Online campaign questions LSO statement of principles

A group of lawyers has launched an independent campaign questioning the requirement for members of the profession in Ontario to sign a statement of principles.

Online campaign questions LSO statement of principles
LSO treasurer Paul Schabas says he was 'disappointed' to see the emergence of the stopsop.ca website.

A group of lawyers has launched an independent campaign questioning the requirement for members of the profession in Ontario to sign a statement of principles.

The website — stopsop.ca — is the latest challenge to the move by the Law Society of Ontario to have lawyers sign a statement of principles, as part of equity, diversity and inclusion requirements.

Six lawyers from the London, Ont. area launched the site last week.

It began after a bid to have lawyers be able to declare themselves “conscientious objectors” to signing the statement failed in December, after being defeated in a vote by benchers at Convocation.  

The group has purchased advertising publicizing their opposition to the requirement and pointing people to gather more information about the requirement from the website.

“The purpose of the website is to invite participation from lawyers in the profession to voice their position, if they agree with prompting that there’s something flawed with the EDI initiative generally or specifically with the statement of principles, and they want to voice that they oppose or dissent or have problems with that initiative,” says Michael Menear, a senior associate at Menear Worrad & Associates and one of the six members of the core group behind the website. He says he’d personally like to see a reversal on the mandatory requirement in its current form.

“If lawyers want this initiative to go through and there’s no outcry, so be it, but we think we should be concerned . . .” he says.

According to the LSO, “all licensees are required to adopt and abide by a individual Statement of Principles that acknowledges their obligation to promote equality, diversity and inclusion generally, and in their behaviour toward colleagues, employees, clients and the public.”

“As with all Law Society obligations, licensees must satisfy themselves that they have complied,” said the LSO.

As of midday Monday, there were more than 600 people (some anonymous) who had signed up on the stopsop.ca website to “oppose the compelled speech requirement of the Statement of Principles.”

“I [have] better things to do with my practice, frankly, than do something like this, but we saw this as a necessity because there wasn’t a central resource that a lawyer could go to quickly to consider the ramifications of the EDI initiative,” says Menear.

“[I]t’s an information site, and we’ve been very careful to make it that focus, so we’re not attacking the law society, we’re not attacking individuals, you won’t see any satire, you’ll see an approach that we want information out there to the legal community because we don’t think . . . we were given the whole context in which this EDI initiative arose and what the consequences are.”  

The stopsop.ca website indicates to lawyers that as part of their annual reports, which are due March 31, they can check “yes” or “no” to a portion asking if they abide by the statement of principles and provide more explanation, such as saying they object and “believe it to be unconstitutional.”

“It is correct that we have a duty not to discriminate on prohibited grounds, but there is no positive legal duty to promote equality, diversity and inclusion,” states the stopsop.ca website. “The law society is effectively forcing lawyers to do something which it has no legal basis to require.”

The LSO has already said that there will no penalties this year for not complying with the statement of principles requirement, but the regulator will likely send letters to those who do not sign, noting they are not in compliance.

LSO treasurer Paul Schabas says he was “disappointed” to see the emergence of the site.

“[I]t seems to be sort of an anonymous advocacy site that seems to want to deny that there is a problem in the profession, when the evidence — as Convocation clearly felt — clearly shows there is a problem,” he says.

The statement of principles requirement was part of a response to a report released on issues faced by racialized lawyers, he says.

“Convocation spoke very strongly again in the fall on supporting a requirement on the statement of principles and, as we said then, we’ll be reviewing it in a couple of years, as we review everything that we’re unrolling as part of the report,” says Schabas.

“There’s a whole bunch of recommendations and there’s lots of information that we’re going to gather from that.
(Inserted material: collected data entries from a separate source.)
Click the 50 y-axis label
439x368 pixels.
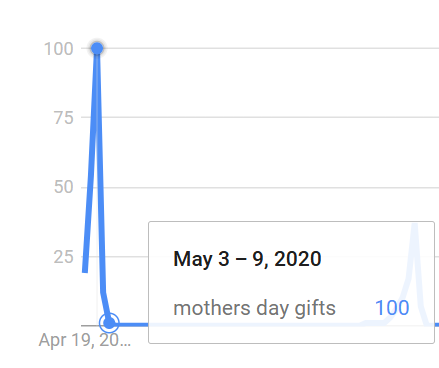tap(63, 187)
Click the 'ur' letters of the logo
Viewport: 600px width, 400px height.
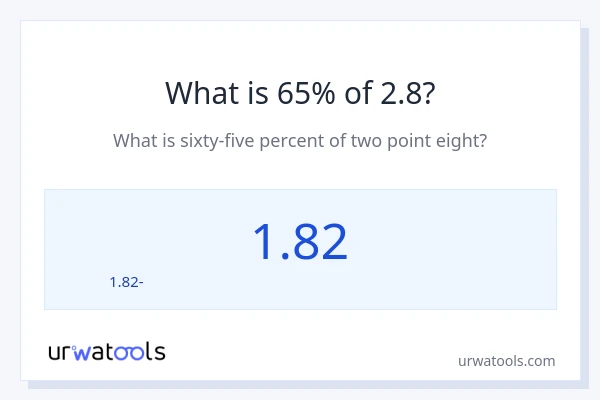coord(60,352)
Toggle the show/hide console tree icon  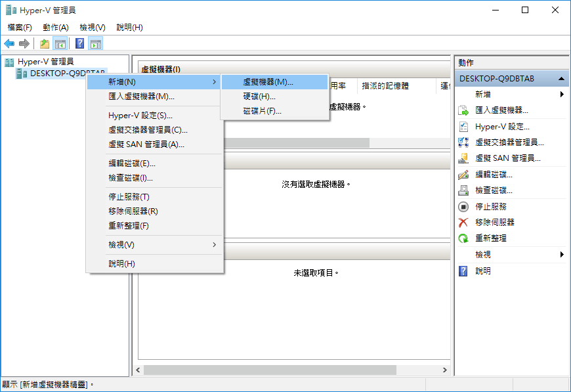point(60,44)
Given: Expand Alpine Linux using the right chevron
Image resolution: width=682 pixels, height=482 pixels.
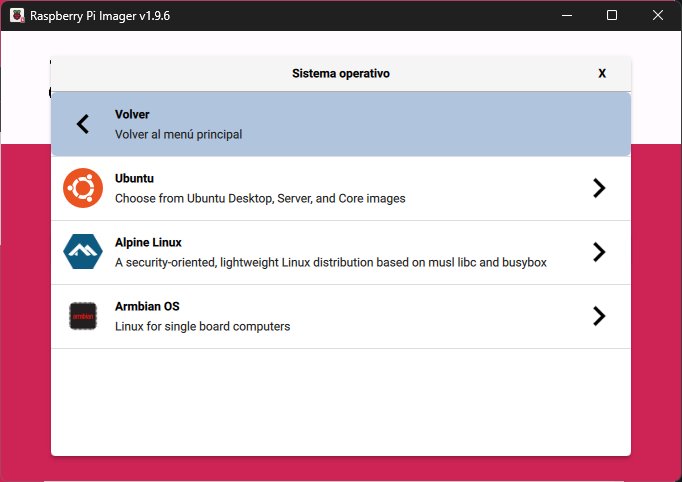Looking at the screenshot, I should [598, 252].
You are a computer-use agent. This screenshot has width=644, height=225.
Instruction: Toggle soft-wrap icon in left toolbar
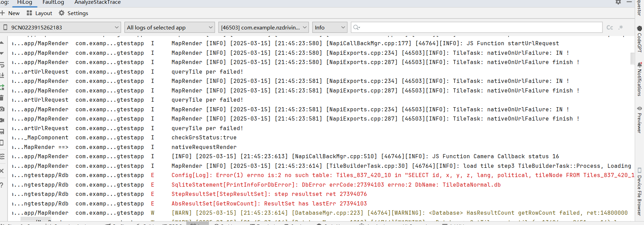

There are requirements that are placed on every licensee, not just the statement of principles, but other things, and we’ll be reviewing all of it in two years and beyond on a continuous basis to see how we’re doing in making our profession more diverse.”  

Menear says that, in addition to the core group of lawyers that are part of the stopsop.ca campaign, there are another six to 10 members from across Ontario who contributed advice on the matter and support its goals.
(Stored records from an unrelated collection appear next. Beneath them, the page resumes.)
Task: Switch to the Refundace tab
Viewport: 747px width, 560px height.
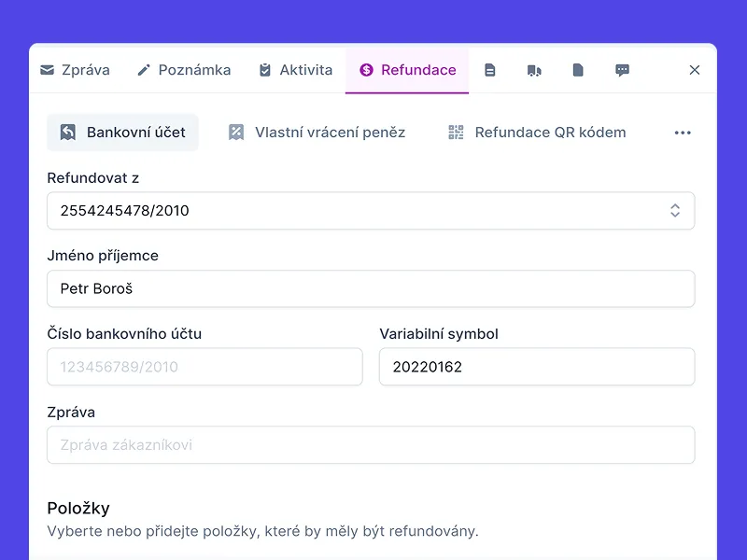Action: (x=407, y=69)
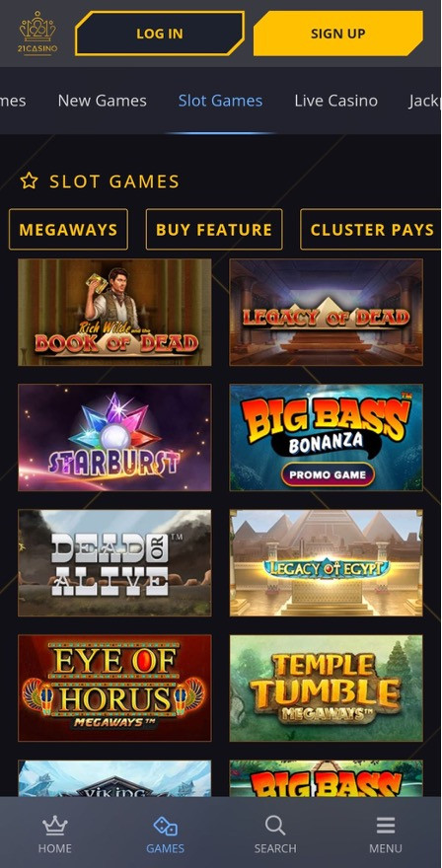This screenshot has width=442, height=868.
Task: Click the 21Casino crown logo
Action: [37, 34]
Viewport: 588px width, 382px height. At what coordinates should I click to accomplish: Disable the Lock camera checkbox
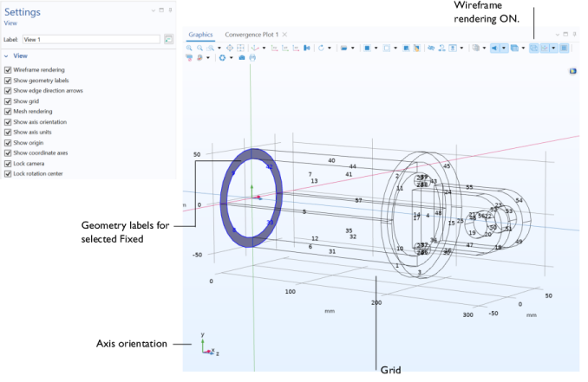[x=8, y=164]
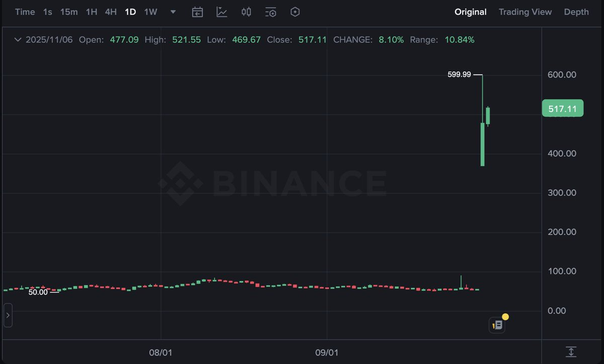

“It’s not a done deal. The governing body isn’t completely united on this and this is still, I think, an important platform for the general membership to voice their concerns, if they have them . . .” he says. Menear wants people to continue reading the site, which he says will be updated with information in the future.

“We’re not closing shop on April 1; we’re going to monitor this over the next year or two and keep informing people on what this equity committee at the law society is doing.”